Yazdıklarımızı; “insan hakları konusunda duyarlı olduklarına inandığımız sayın Cumhurbaşkanı ve Başbakan`ın dikkatine” özellikle sunuyoruz.

Muhalefet ve kamuoyu; bu gibi konularda duyarlılığını artırırsa eminiz ki bu gibi sorunlar yaşanmaz veya asgari düzeye iner. Her insan bir dünyadır, her dünya değerlidir.

Mahkûm, tutuklu; idama gidecek kişinin dahi, insan olmaktan doğan hakları vardır. Resulullah (a), Bedir Savaşı`na giderken; “vurduğunuz zaman (dahi) en iyi şekilde vurun” buyurmuştur.

Amacımız bir kişiyi ve ya kurumu rencide etmek olamaz.

İnsan haklarının ihlali; işkence ile ilgili bir haber duyulduğu anda, ilgililerin hemen harekete geçmeleri şarttır. Harekete geçmeyenler;  dünya ve Ahirette sorumludurlar.

 Bizde bu gün, geçmişe göre işkencenin azaldığı bir gerçektir.  

Unutulmamalı ki dünün sabıkalı ve sakat uygulayıcıları hala birçok birimin başındadır.

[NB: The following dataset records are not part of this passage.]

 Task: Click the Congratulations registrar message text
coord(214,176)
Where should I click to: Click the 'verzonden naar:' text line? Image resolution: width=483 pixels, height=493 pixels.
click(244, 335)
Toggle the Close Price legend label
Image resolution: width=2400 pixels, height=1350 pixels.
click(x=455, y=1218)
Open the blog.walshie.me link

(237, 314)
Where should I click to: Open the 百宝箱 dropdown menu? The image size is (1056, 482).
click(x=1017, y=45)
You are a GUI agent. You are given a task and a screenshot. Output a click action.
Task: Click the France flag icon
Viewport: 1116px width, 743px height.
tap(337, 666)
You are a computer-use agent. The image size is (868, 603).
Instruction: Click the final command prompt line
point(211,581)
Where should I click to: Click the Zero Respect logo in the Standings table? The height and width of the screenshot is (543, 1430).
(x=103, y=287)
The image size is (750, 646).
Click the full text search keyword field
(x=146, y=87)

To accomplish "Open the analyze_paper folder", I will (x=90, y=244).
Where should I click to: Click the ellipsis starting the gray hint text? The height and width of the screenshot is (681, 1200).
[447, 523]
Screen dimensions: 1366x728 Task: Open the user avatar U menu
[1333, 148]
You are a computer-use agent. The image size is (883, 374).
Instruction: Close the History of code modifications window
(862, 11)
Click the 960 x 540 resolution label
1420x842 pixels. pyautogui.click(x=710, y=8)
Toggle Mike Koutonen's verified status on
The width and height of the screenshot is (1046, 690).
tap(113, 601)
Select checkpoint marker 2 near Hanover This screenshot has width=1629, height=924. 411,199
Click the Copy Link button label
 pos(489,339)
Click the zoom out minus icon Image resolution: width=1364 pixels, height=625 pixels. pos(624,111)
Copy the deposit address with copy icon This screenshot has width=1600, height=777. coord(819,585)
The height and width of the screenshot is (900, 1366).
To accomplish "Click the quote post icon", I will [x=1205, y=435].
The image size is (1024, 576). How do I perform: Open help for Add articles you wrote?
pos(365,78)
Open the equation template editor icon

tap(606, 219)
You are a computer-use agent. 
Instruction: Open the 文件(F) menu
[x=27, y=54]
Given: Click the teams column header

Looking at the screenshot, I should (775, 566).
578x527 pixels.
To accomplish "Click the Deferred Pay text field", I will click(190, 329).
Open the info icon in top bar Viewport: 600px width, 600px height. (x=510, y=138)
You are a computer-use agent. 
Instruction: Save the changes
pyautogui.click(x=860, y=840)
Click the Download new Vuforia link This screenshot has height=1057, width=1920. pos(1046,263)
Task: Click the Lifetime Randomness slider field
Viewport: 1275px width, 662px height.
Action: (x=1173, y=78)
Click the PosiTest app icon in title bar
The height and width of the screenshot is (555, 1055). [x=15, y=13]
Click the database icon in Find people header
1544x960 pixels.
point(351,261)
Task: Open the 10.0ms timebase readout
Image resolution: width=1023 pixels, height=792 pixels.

Unutulmamalıdır ki “Eski Türkiye`nin hala etkili olan kadroları vardır; çoktur; etkindirler; daha da kötüsü; bunlar, profesyoneldirler.”  Yeni Türkiye`ye övgüler dizer; “Eski Türkiye leşlerinin atıldığı türbelere(?!)  gizlice gider dua eder, ağıt yakarlar.  Paraları var, yarenleri var, tecrübe deseniz; tepeden tırnağa! Var olmayan tek şey; hakiki iman ve onurdur o da pek merak ettikleri bir şey değil. Beyim, bunlara münafık da denebilir!

Madem; “Zulm ile abad olanın ahiri berbad olur” o halde; “mazlumun dini ve ırkı sorulmaz”  hepimiz biliriz; “zulme rıza, zulümdür” ve “zulme karşı susan dilsiz şeytandır.”

Sayın Cumhurbaşkanı çokça söyler: “Kanayan bir yara gördüm mü yanar ta yüreğim/ Onu dindirmek için kamçı yerim, çifte yerim/ adam aldırma geç git diyemem, aldırırım/ Çiğnerim, çiğnenirim; Hakk`ı tutar kaldırırım” (M.Akif).

Selam ve dualarımız; insanlık; şeref, namus ve onurunu, her şart ve zeminde sahiplenenlere.